Within the records below is a range that opens at the line with "Click the Anruf" and closes at the line with "You are a computer-use". Return that range word for word, both ends included, and only that range.

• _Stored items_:
Start of Block

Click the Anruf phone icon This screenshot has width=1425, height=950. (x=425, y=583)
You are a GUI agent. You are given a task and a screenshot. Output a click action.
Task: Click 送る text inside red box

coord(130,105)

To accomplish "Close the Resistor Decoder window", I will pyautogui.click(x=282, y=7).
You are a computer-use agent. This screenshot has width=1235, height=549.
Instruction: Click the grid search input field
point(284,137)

End of Block
Start of Block

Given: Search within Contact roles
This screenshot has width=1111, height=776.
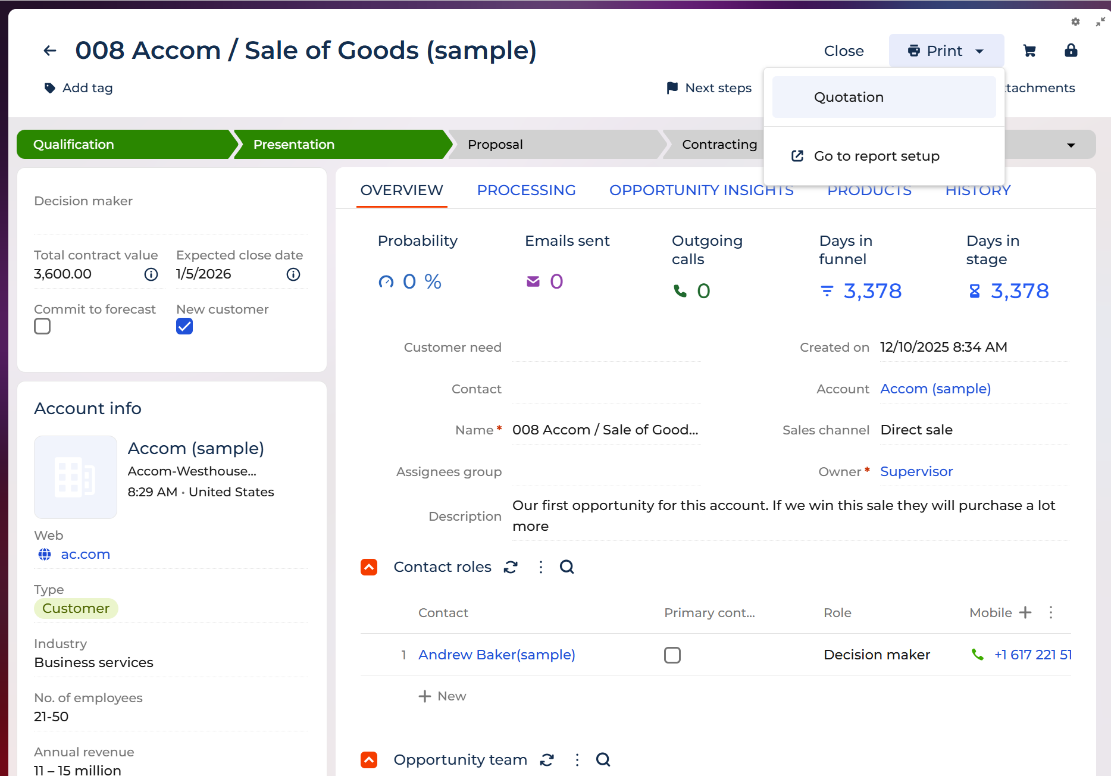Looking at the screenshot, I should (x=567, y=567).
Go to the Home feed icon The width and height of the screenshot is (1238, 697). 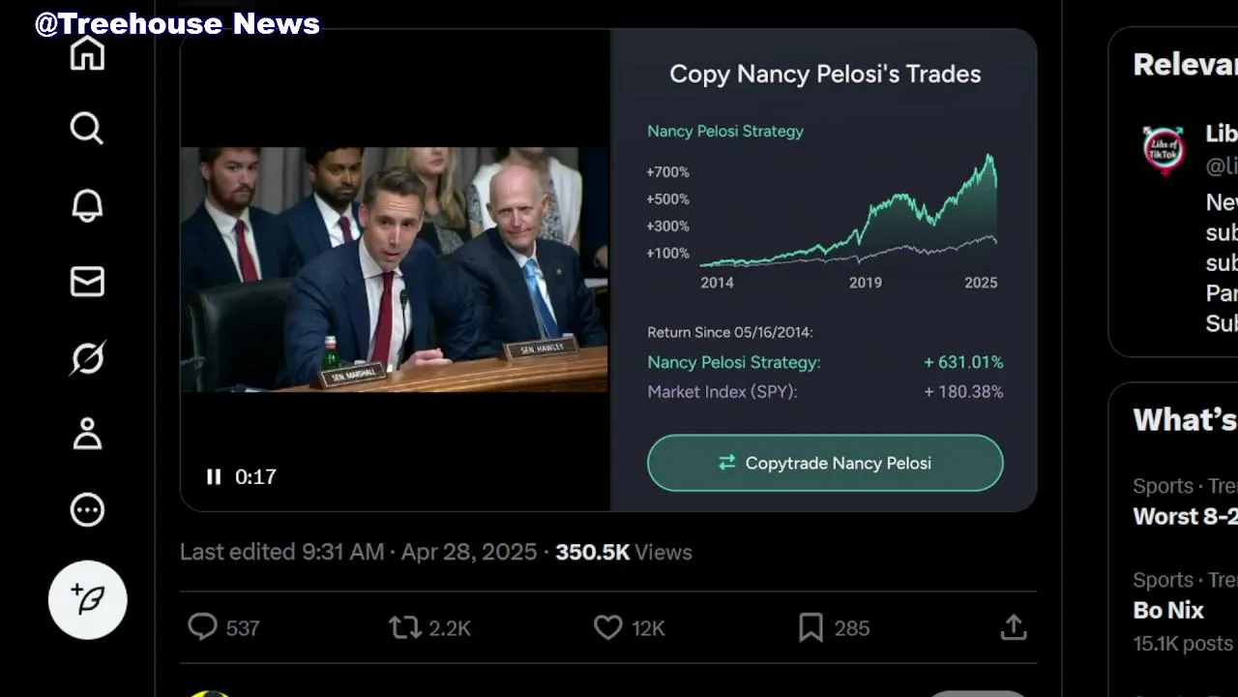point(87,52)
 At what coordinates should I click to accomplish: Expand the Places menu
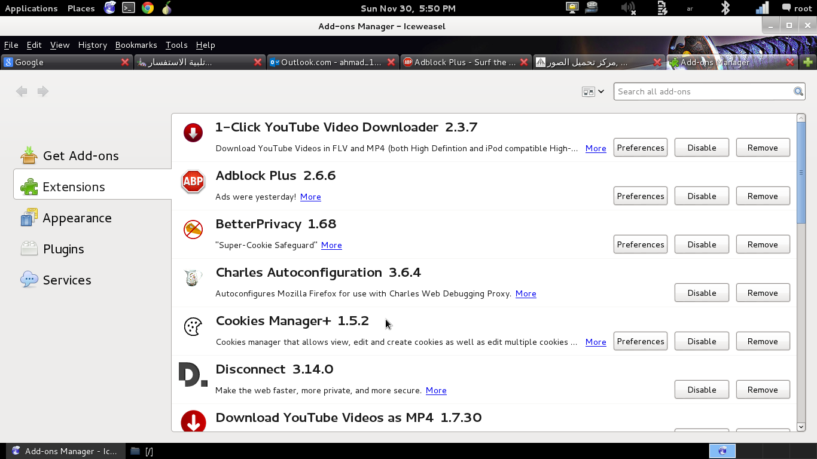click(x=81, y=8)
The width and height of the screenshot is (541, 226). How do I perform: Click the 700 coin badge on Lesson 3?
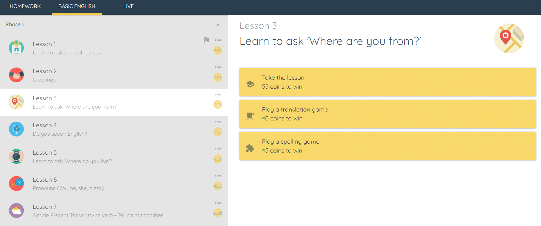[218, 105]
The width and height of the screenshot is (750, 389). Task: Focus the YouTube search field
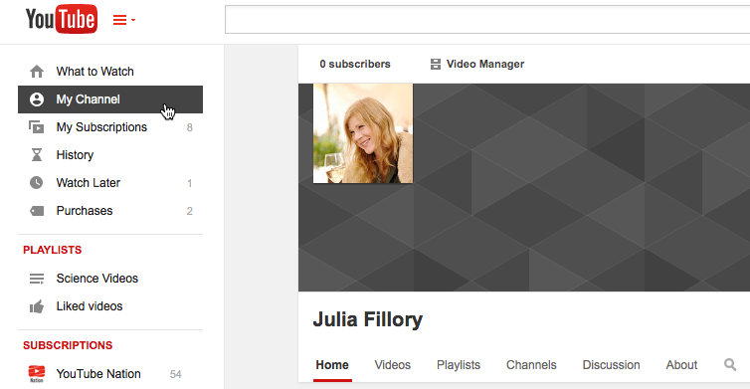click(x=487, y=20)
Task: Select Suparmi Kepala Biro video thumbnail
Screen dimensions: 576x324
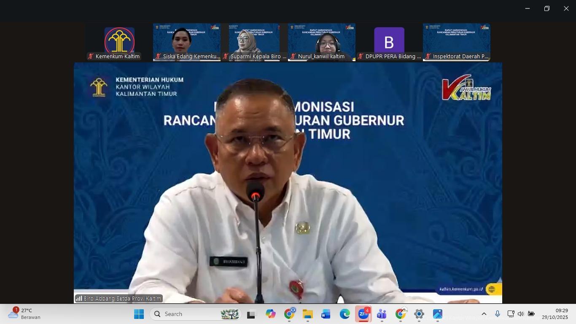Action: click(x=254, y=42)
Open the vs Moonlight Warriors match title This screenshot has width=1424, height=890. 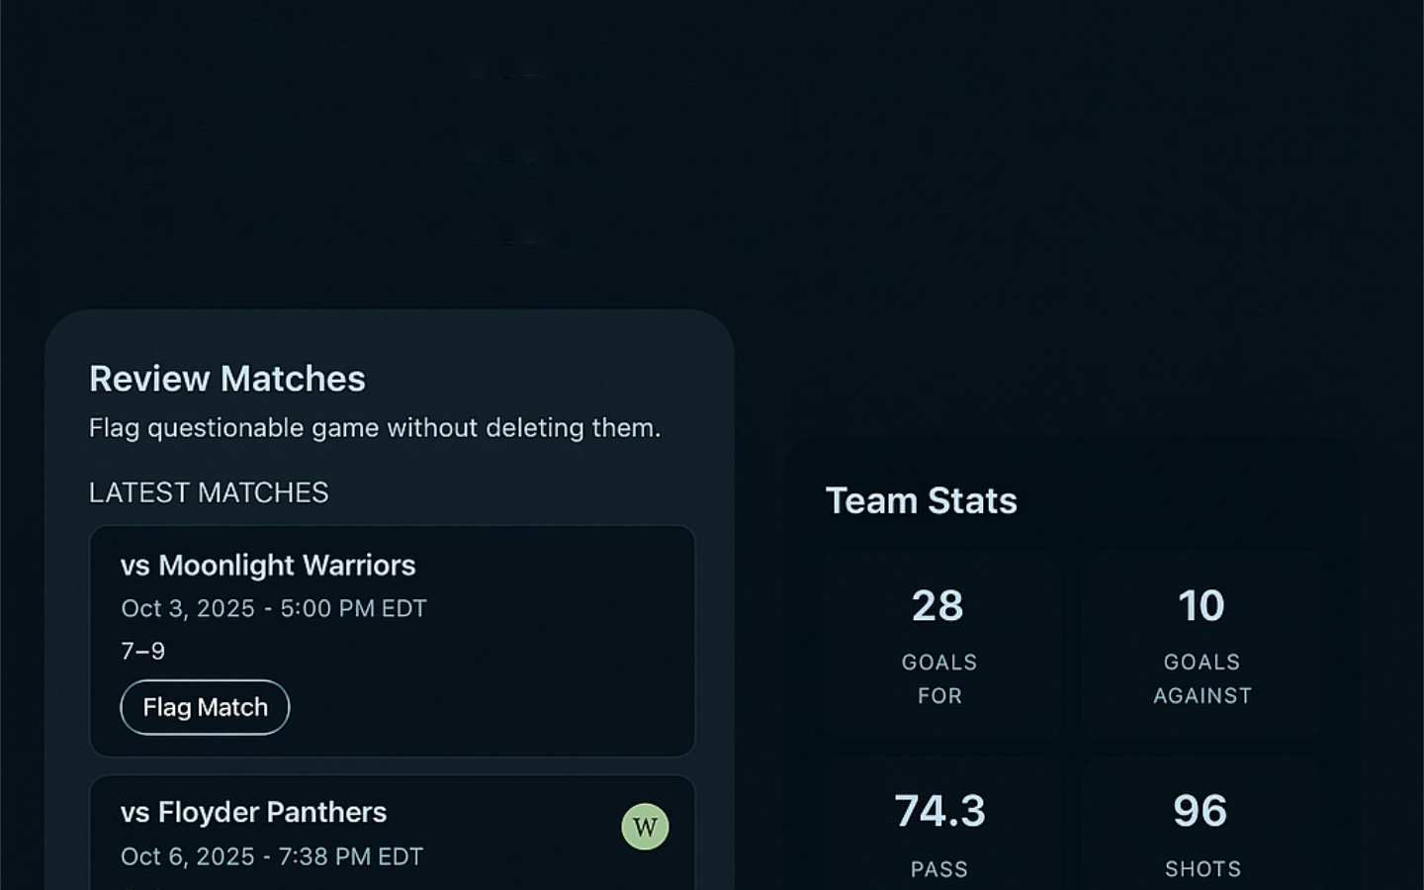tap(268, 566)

End of Block

• _Response_:
Click the Anruf phone icon This screenshot has width=1425, height=950. (x=425, y=583)
You are a GUI agent. You are given a task and a screenshot. Output a click action.
Task: Click 送る text inside red box

coord(130,105)

To accomplish "Close the Resistor Decoder window", I will pyautogui.click(x=282, y=7).
You are a computer-use agent. This screenshot has width=1235, height=549.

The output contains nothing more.